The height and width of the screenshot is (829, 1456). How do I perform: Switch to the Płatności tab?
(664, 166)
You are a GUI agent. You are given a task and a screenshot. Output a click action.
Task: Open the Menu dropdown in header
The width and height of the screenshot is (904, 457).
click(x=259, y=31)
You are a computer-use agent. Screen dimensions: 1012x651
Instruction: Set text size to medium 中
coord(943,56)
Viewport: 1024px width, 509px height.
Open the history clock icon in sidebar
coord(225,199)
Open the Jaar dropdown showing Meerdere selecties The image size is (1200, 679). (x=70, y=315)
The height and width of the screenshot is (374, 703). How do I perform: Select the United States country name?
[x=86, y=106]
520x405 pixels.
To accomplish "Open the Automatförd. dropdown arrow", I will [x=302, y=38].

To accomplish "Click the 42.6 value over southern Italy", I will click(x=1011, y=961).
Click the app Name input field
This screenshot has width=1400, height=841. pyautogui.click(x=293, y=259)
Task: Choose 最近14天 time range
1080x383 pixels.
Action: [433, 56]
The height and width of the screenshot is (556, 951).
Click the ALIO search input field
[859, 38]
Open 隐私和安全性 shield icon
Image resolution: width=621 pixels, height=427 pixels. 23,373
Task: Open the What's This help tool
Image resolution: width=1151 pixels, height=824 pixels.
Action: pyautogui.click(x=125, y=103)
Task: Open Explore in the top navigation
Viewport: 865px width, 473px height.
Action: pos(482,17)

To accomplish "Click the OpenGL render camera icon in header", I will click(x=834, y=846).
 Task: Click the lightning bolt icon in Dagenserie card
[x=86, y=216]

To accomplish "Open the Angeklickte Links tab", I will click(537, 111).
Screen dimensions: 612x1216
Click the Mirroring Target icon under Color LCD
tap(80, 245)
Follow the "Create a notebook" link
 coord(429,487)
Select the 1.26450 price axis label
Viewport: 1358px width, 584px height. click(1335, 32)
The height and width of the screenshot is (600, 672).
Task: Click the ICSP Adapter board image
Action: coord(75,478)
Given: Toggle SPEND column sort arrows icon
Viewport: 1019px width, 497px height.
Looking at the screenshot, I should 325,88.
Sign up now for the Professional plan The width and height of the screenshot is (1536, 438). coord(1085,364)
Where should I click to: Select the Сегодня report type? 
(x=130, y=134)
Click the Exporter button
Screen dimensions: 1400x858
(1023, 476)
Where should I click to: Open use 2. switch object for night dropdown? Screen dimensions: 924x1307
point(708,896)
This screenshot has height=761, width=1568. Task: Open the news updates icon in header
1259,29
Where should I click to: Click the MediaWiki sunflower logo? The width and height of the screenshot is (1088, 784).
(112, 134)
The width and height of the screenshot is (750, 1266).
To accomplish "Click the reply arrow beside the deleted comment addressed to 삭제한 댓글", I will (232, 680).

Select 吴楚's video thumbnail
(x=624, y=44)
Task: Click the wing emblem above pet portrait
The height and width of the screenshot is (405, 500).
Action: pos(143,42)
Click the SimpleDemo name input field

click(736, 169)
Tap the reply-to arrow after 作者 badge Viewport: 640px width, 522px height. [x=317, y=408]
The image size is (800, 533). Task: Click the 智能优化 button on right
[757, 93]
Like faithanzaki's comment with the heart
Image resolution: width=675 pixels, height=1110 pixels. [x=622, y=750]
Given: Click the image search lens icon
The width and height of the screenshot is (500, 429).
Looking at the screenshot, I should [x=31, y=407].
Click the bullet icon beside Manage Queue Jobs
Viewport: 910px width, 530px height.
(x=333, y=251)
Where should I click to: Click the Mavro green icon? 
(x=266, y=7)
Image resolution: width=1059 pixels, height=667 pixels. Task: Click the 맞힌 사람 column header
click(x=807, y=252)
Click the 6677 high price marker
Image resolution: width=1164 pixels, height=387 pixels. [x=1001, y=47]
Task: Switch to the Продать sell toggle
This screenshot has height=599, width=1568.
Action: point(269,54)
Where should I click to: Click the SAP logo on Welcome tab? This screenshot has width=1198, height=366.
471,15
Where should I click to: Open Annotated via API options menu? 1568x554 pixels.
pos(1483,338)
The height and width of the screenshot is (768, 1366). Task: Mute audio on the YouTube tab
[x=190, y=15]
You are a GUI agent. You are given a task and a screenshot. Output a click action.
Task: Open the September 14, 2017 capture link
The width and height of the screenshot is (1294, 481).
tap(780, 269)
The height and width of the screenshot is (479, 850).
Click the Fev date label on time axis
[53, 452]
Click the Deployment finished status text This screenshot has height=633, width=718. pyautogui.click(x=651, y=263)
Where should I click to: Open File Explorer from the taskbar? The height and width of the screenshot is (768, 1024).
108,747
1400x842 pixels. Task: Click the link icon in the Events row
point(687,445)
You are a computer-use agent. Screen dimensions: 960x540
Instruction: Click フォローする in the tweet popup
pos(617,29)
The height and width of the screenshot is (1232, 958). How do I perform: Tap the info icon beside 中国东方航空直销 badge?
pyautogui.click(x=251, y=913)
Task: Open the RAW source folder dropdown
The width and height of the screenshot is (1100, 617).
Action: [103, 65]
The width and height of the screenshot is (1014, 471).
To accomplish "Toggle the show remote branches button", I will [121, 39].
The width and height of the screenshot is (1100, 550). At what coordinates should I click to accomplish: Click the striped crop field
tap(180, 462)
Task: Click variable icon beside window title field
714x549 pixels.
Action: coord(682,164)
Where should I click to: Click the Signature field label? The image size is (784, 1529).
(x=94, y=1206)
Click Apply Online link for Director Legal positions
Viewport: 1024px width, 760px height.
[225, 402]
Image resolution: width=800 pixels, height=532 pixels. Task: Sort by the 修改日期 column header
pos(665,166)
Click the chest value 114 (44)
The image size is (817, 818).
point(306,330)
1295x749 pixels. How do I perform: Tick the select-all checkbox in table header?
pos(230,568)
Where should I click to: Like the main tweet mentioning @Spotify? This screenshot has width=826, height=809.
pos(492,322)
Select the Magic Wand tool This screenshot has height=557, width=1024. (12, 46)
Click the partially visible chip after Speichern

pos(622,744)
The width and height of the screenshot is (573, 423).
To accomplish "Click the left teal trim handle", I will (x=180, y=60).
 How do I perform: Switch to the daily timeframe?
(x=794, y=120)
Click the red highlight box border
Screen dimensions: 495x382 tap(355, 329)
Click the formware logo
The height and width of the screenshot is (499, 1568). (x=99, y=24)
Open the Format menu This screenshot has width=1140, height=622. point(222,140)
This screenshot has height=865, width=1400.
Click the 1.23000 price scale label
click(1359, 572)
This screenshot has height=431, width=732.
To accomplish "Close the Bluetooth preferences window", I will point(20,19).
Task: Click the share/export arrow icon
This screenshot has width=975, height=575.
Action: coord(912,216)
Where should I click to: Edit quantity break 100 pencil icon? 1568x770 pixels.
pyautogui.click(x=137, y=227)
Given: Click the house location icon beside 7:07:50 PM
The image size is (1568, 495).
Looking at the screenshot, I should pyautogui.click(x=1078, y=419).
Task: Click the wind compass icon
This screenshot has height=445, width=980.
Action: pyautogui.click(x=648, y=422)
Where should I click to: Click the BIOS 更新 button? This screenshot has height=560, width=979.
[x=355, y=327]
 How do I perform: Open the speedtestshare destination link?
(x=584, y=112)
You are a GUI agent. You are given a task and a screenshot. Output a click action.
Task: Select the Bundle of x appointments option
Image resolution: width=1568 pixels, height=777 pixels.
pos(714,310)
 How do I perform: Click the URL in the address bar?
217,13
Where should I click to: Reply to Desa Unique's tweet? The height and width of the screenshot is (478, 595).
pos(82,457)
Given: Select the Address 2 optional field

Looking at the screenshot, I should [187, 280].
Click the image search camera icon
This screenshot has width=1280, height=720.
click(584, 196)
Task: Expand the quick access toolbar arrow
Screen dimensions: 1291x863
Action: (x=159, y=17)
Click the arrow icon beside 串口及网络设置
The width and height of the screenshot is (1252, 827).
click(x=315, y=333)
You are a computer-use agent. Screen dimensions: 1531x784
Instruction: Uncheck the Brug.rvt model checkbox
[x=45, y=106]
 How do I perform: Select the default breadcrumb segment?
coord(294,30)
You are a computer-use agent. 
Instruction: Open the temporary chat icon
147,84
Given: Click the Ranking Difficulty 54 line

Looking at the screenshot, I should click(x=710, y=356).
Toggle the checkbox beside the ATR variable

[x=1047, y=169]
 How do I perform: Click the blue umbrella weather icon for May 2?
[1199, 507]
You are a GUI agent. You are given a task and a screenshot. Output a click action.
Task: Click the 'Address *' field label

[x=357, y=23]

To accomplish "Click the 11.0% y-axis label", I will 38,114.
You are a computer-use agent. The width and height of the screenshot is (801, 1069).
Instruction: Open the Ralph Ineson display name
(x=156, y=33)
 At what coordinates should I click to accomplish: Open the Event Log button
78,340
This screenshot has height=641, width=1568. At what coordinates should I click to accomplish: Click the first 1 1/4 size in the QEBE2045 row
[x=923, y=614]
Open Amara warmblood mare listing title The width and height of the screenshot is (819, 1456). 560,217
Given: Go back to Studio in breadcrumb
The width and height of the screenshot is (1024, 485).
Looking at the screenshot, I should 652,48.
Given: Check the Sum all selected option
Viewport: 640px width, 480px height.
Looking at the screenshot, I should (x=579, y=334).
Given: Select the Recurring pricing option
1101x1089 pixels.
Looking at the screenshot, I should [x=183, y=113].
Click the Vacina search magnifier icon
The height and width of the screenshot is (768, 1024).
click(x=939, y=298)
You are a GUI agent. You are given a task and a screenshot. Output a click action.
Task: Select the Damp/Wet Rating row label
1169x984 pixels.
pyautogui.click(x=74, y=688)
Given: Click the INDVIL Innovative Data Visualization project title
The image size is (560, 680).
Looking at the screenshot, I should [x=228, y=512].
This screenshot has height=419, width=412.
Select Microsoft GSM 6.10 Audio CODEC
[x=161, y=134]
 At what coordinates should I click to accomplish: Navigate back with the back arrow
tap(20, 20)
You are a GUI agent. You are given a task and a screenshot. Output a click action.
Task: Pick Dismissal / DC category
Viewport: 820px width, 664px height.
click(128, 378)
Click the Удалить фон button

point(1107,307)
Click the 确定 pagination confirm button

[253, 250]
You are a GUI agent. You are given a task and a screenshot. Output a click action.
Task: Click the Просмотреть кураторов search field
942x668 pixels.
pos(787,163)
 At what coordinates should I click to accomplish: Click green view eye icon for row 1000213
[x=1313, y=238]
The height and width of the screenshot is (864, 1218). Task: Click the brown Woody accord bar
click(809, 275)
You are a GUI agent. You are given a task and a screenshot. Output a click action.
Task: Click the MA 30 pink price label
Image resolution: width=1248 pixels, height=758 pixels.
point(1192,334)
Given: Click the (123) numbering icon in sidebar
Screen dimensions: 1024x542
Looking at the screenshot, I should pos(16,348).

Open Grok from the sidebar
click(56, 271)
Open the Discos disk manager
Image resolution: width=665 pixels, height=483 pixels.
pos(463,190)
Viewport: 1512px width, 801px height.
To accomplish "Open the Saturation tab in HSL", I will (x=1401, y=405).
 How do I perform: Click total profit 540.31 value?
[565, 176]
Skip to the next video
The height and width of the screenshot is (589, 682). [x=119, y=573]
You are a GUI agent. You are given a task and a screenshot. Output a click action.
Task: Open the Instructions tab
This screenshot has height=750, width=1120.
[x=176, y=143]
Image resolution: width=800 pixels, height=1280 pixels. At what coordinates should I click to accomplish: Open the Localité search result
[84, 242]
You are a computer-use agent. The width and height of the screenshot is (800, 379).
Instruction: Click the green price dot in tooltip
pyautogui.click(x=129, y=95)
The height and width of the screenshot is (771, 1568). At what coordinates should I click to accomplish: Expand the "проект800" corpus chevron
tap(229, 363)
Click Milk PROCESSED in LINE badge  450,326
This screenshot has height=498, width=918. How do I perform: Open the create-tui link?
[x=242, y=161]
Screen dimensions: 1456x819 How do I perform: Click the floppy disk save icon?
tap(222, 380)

..........

Each line above that contains the word "computer" should be counted, and only the total given.

__Answer area__: 6